On Monday, June 26, 2000, the U.S. Supreme Court, in just two days, settled a case that had lasted more than seven months and denied all legal remedies to the abductors. On June 28, 2000, the boy and his father returned to Cuba.
“I feel happy in Cuba, that the result of that struggle led by the Cubans to which the American people and many personalities joined, led by Fidel, gave me the possibility to grow up here, to know him, to be his friend and it is my greatest pride,” Elián said on May 12, 2016.
In July 2010, Elián made public statements in which he thanked the people of Cuba and the United States for having achieved his release and supported his father Juan Miguel at all times; he also declared he did not to hold a grudge against his Miami relatives, protagonists of the kidnapping.
On December 6, 2018, the then President of the Councils of State and Ministers of Cuba, Miguel Díaz-Canel Bermúdez, congratulated Elián through his Twitter account on his 25th birthday, and recalled that the battle for his freedom, led by Fidel, showed how many challenges can be overcome together.

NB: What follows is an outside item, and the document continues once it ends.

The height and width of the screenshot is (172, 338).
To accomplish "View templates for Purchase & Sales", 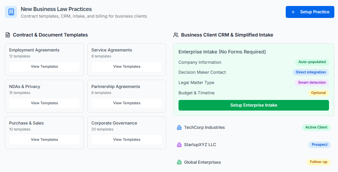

His hometown awarded, on December 29, 2019, the young industrial engineer Elián González the title of Illustrious Son of Cárdenas, conferred during the provincial act of Matanzas for the 61st anniversary of the Triumph of the Revolution. The title of Illustrious Son given to the already militant of the Union of Young Communists coincided with the 20th anniversary of the emergence of the Battle of Ideas.